Between September and February, Unold’s days as an OU swimmer usually begin at 5:30 a.m., in the pool by 6, practice until 8, then breakfast, studying and classes until afternoon practice begins at 3 and lasts till 6. After practice is dinner and more studying until he falls asleep between 1 and 2 in the morning. Unold estimates that he averages between 4-5 hours of sleep per night.

Keeping a schedule that would incapacitate most of his peers, Unold admits that it can feel overwhelming at times.

“It’s a lot of stress from everyone,” Unold said. “Because I proved I can do well under pressure.”

Each morning, practice consists of between 5,000 and 6,000 yards in the pool, with the afternoon practices sporting a 45-minute weight session followed by 6,000-7,000 additional yards.

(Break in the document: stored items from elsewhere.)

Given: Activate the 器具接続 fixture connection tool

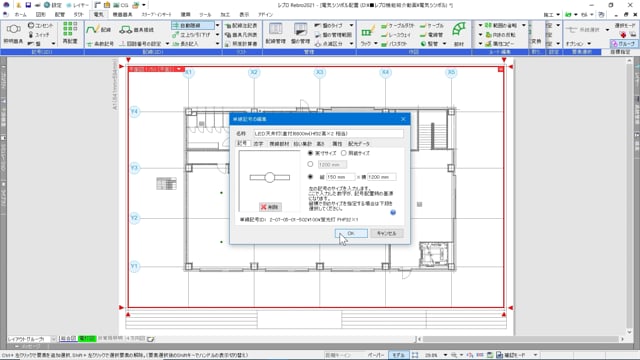Looking at the screenshot, I should [137, 30].
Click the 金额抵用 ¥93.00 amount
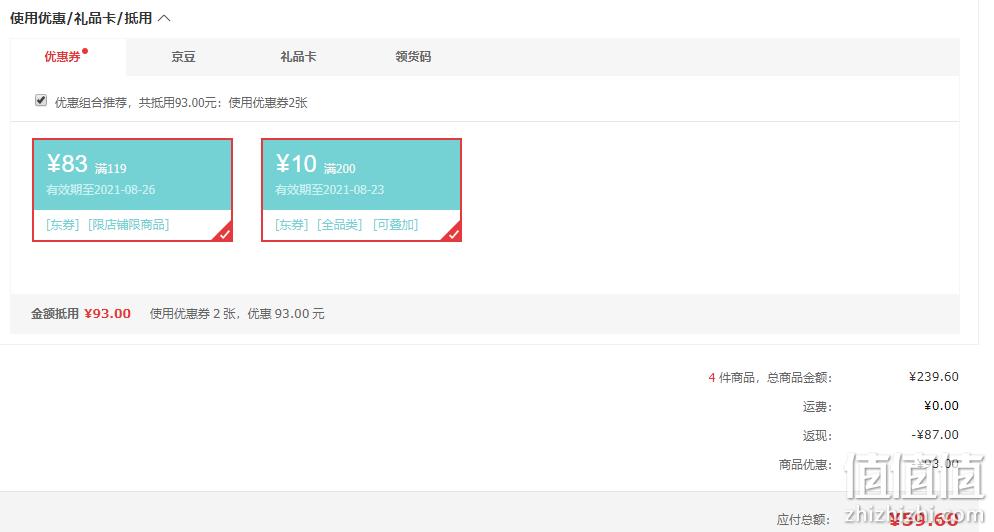 point(108,313)
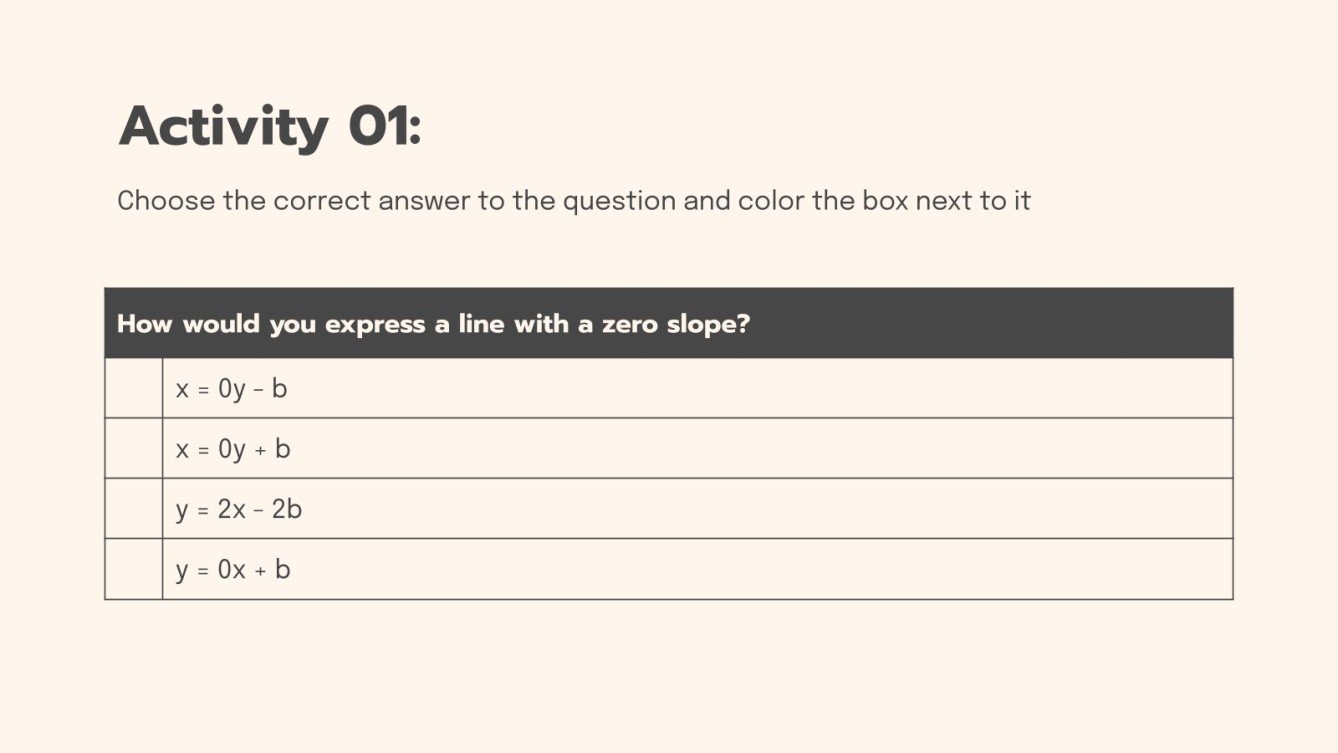This screenshot has width=1338, height=753.
Task: Click the word Activity in the heading
Action: (x=223, y=127)
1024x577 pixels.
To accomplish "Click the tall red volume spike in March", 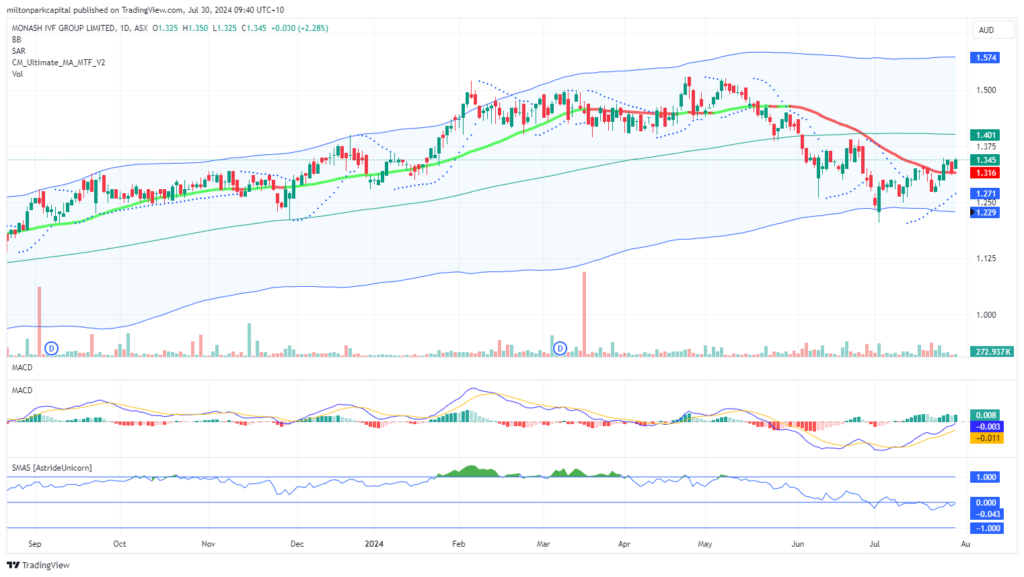I will 584,314.
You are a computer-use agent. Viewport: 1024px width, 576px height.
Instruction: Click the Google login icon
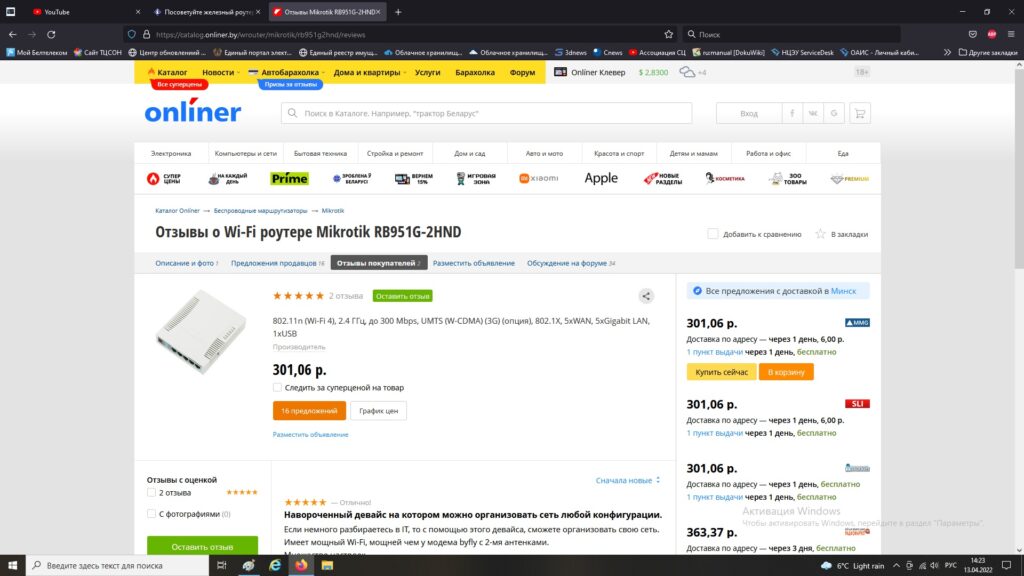833,113
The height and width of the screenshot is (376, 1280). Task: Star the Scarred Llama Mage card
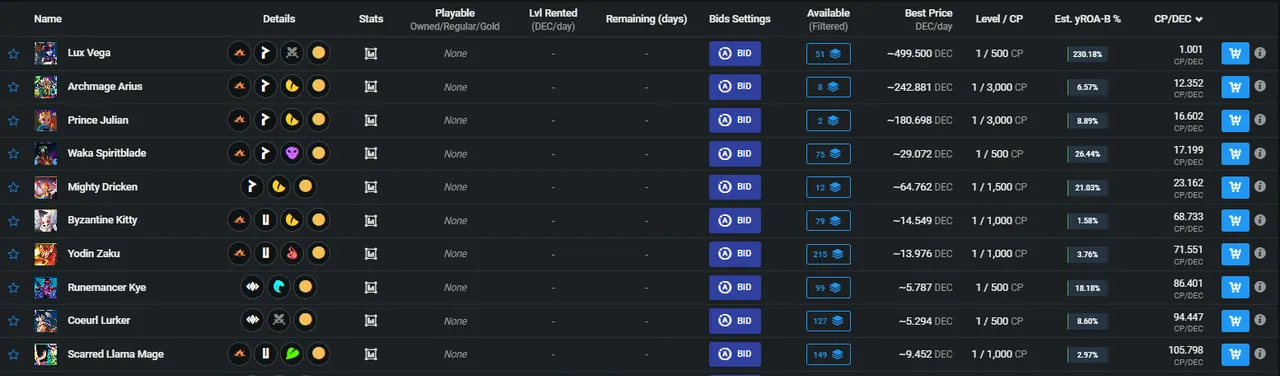(13, 354)
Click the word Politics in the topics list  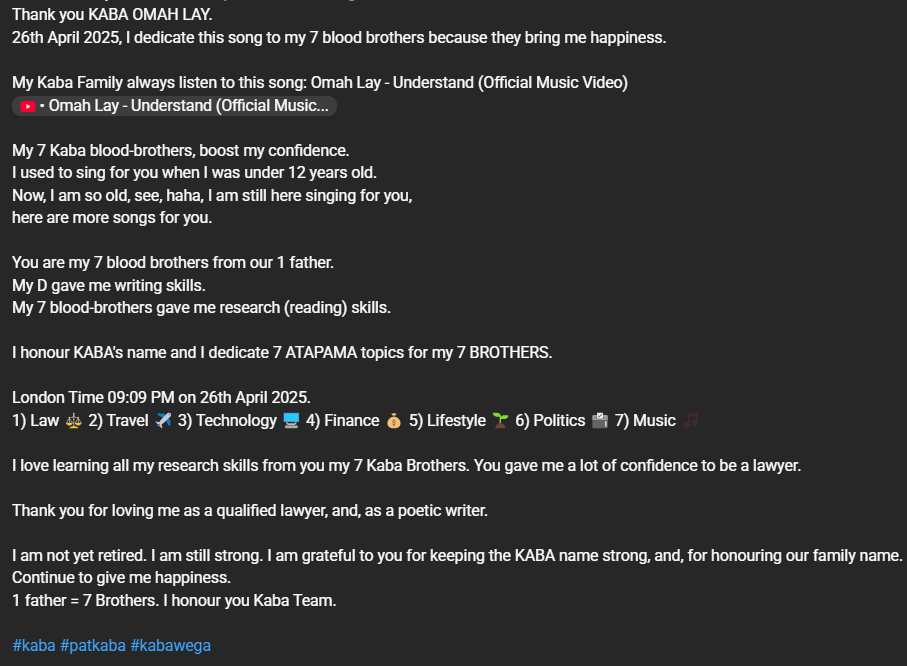click(x=559, y=421)

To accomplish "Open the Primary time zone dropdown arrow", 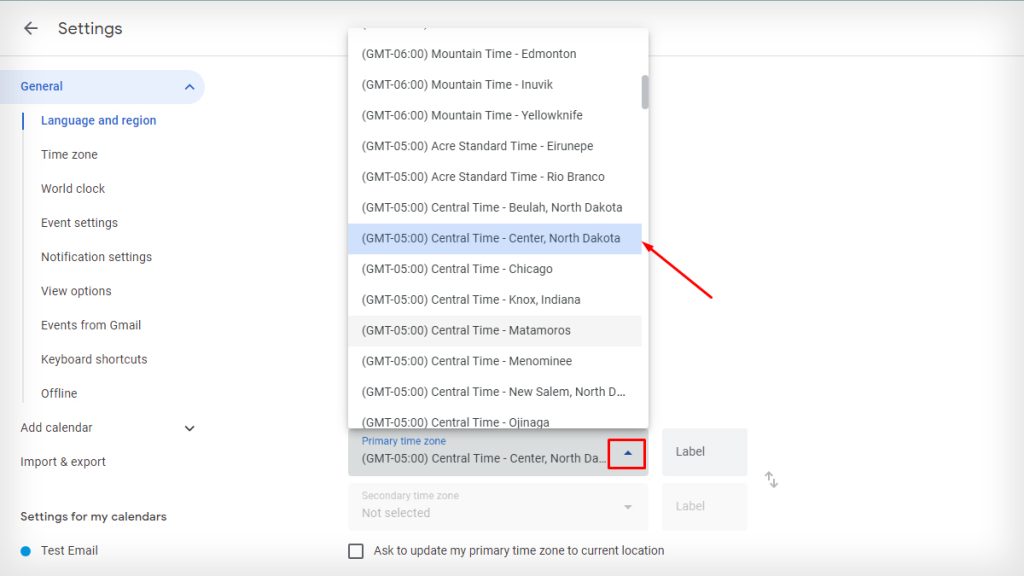I will point(627,452).
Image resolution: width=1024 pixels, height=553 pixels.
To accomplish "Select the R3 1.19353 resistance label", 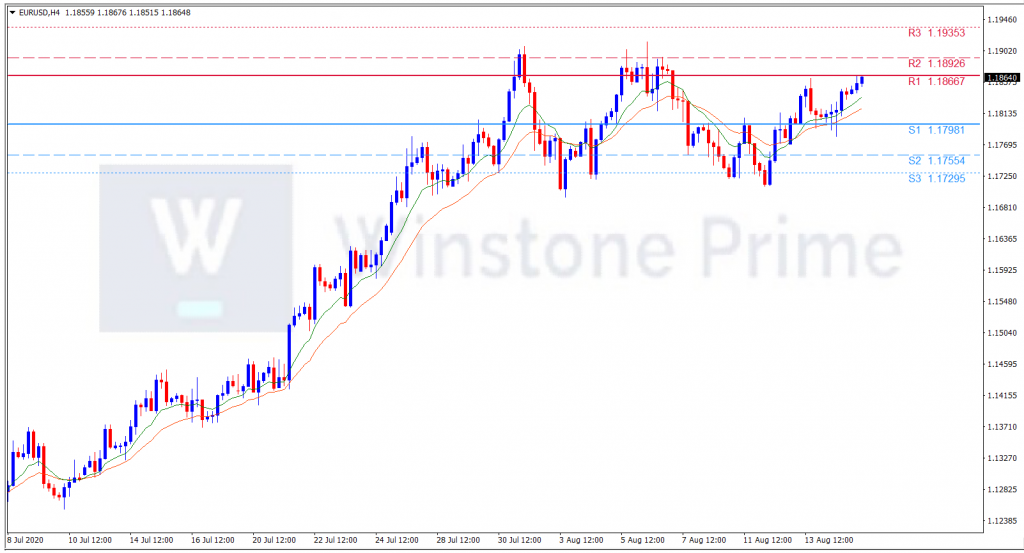I will coord(936,33).
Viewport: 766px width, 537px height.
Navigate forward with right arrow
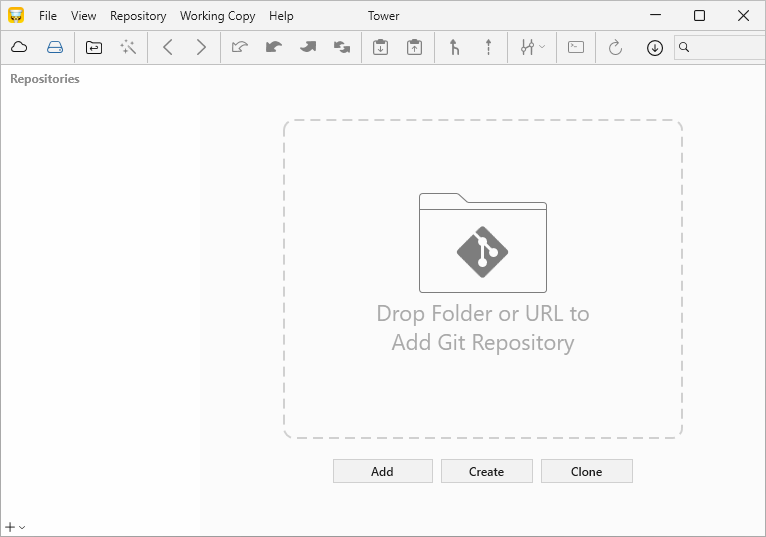tap(201, 47)
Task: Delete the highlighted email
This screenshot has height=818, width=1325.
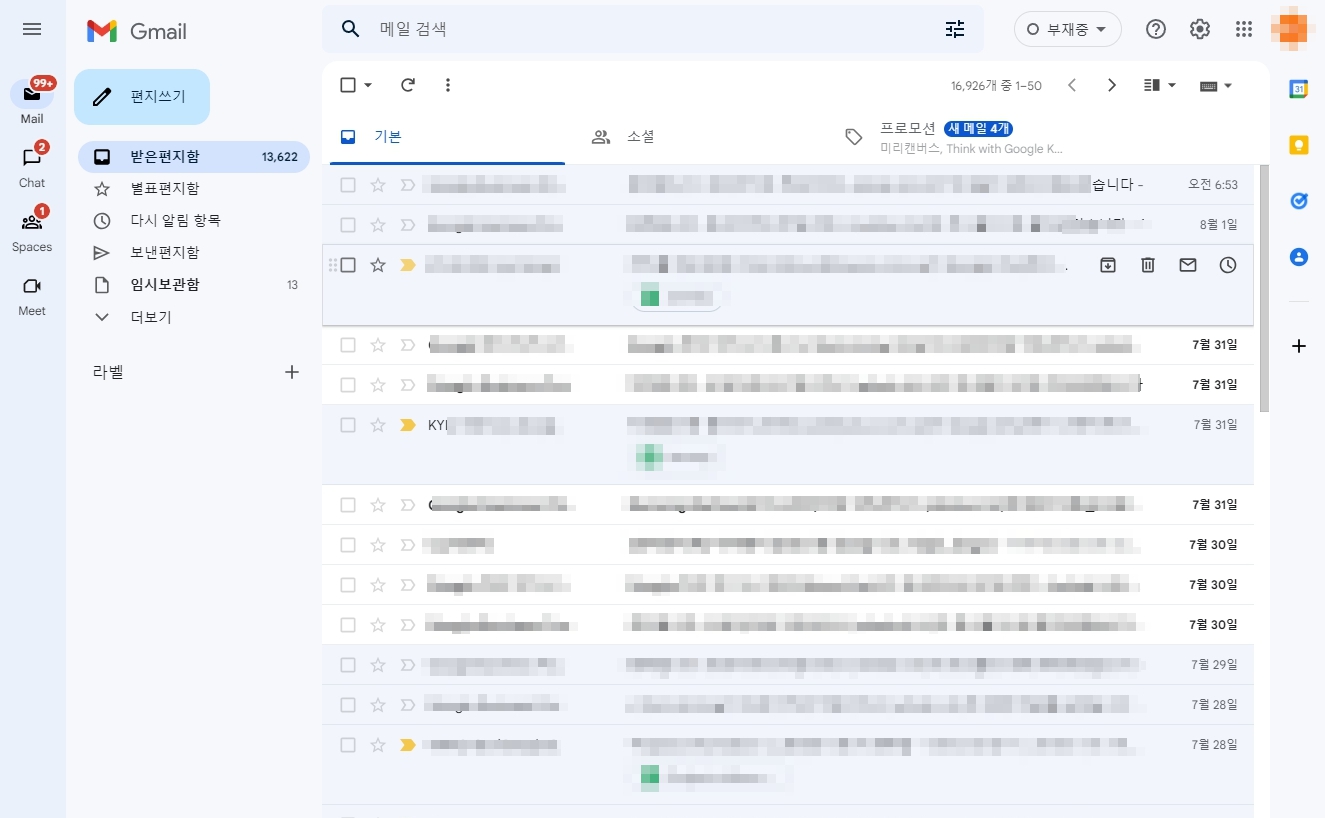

Although he said he still enjoys swimming and finds it fun, Unold is quick to note some of the hardships that have come with his work ethic.

“I get tired,” Unold said. “I’ve been doing this for 15 years, I just want get enough sleep, you know, go to bed at a normal time and have a normal life.”

As bright of a future as he has, Unold said that he will only continue to swim until it no longer makes him happy.

Student athlete

As successful as Unold has been as a swimmer, he always believes that there is more to accomplish.

“I tell myself that I never know enough,” Unold said. “A lot of other people walk around thinking that they know everything but I don’t think that way.”

Hovland believes that Unold lives up to his motto by the way he carries himself around the team.

“You can tell that he is a student of the sport,” Hovland said. “You’ll see him help other kids on the team. He’s very very astute.”

After watching Unold grow into the swimmer he is today, Tatarczyk still manages to be surprised by Unold’s urgency to compete.

“He’s extremely competitive,” Tatarczyk said. “When you get someone like him, you never know what’ll happen.”

Brad Slazinski contributed to this report.